The Thai plant’s first lithium iron phosphate battery pack for electric vehicles rolled off the production line yesterday, the Volkswagen Group-backed company announced yesterday.
The first phase of the plant has an annual production capacity of 2 gigawatt-hours of power battery packs, which will be gradually raised to 8 GWh, depending on the market demand, said Sun Xiyi, chief executive of NV Gotion, Gotion High-Tech’s JV with Nuovo Plus, a unit of Thailand’s largest energy and petrochemical firm Petroleum Authority of Thailand.
The plant’s battery packs have a milage range of 400 kilometers on a single charge, which meets the demand of most A-class EVs in the Thai market, Hefei-based Gotion High-Tech noted.
The battery packs produced at the JV plant have great advantages in terms of performance and price in Thailand, said Yu Qiang, marketing director of NV Gotion.
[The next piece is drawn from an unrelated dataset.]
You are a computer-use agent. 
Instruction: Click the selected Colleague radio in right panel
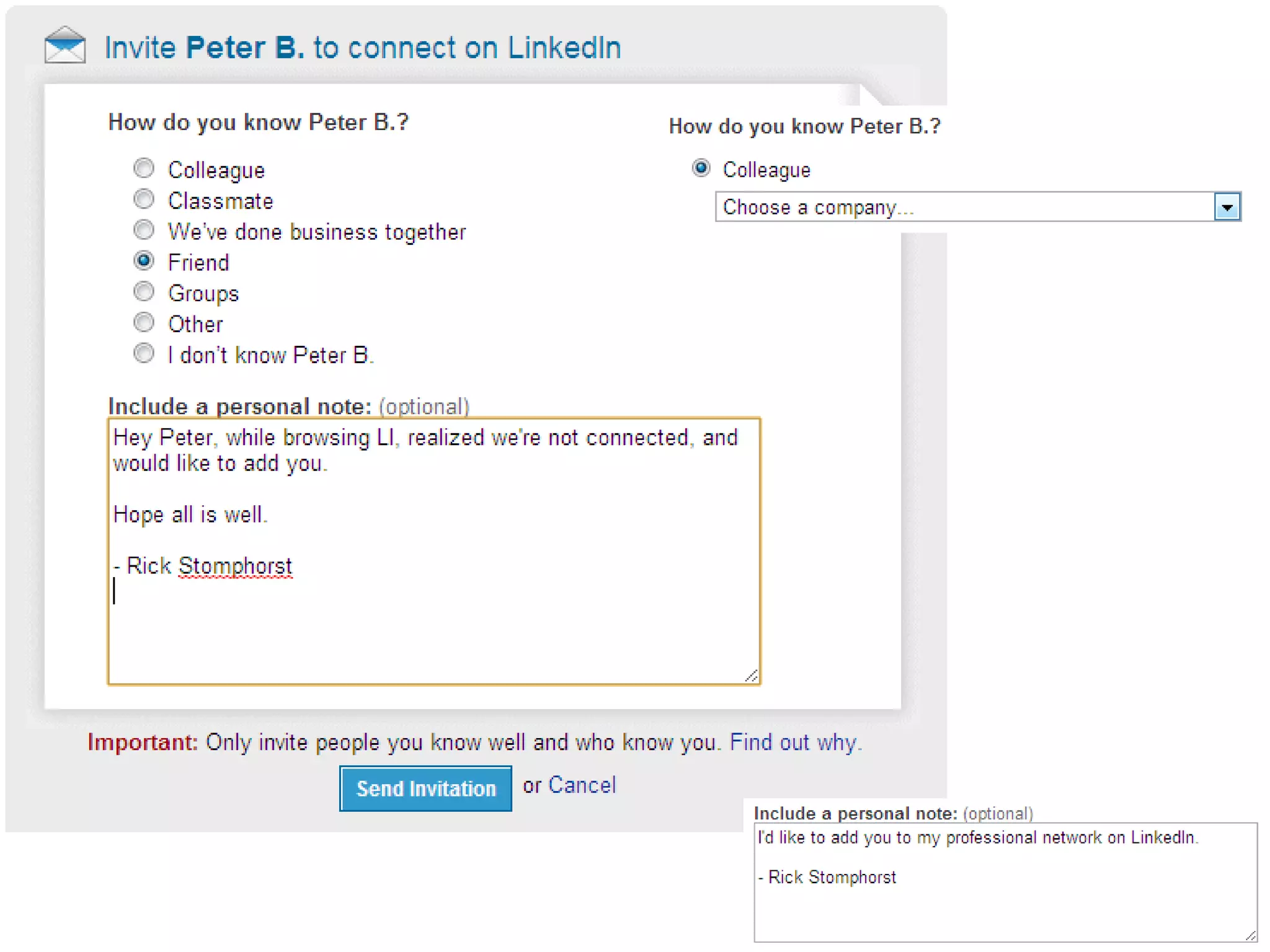[x=701, y=168]

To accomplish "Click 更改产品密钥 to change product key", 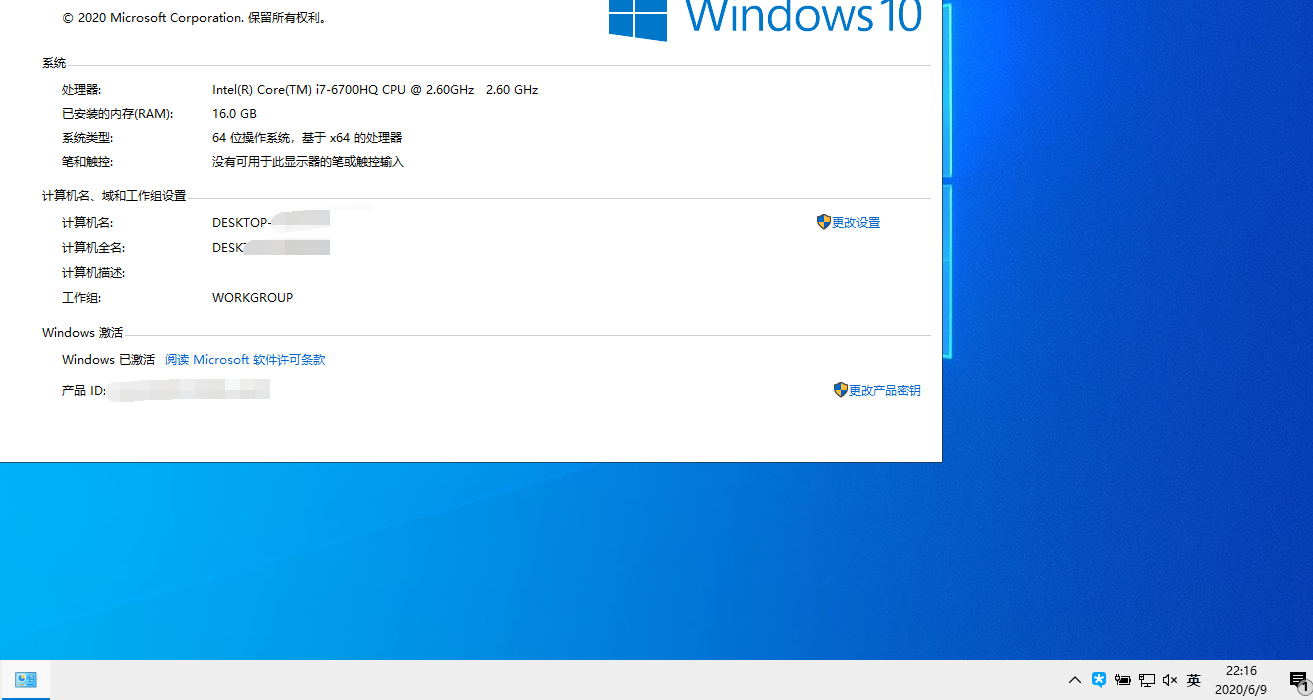I will (x=884, y=390).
The bulk supply of the battery pack to Chinese EV startup Hozon Auto’s Thai plant will start next quarter, Yu noted.
Hozon Auto’s Thai plant, which has an annual capacity of 20,000 vehicles, came on stream at the end of last month and will start mass production in the first quarter of next year, according to Chinese media report last week.
Thailand had over 50,000 registered new energy vehicles in the first three quarters of the year, 7.6 times higher than a year earlier, showing that the market has huge growth potential.
The Thai JV plant is not Gotion High-Tech’s only one overseas. The company began operations at a power battery plant in Germany in September. In the same month, the firm announced it would invest USD2 billion to set up a plant in Illinois in the United States. In October, Gotion High-Tech also said it had signed an investment agreement with the government of Michigan in the US to build a power battery material factory there for USD2.4 billion.
Gotion High-Tech’s shares [SHE: 002074] closed down 1.19 percent at CNY22.50 (USD3.14) in Shenzhen today.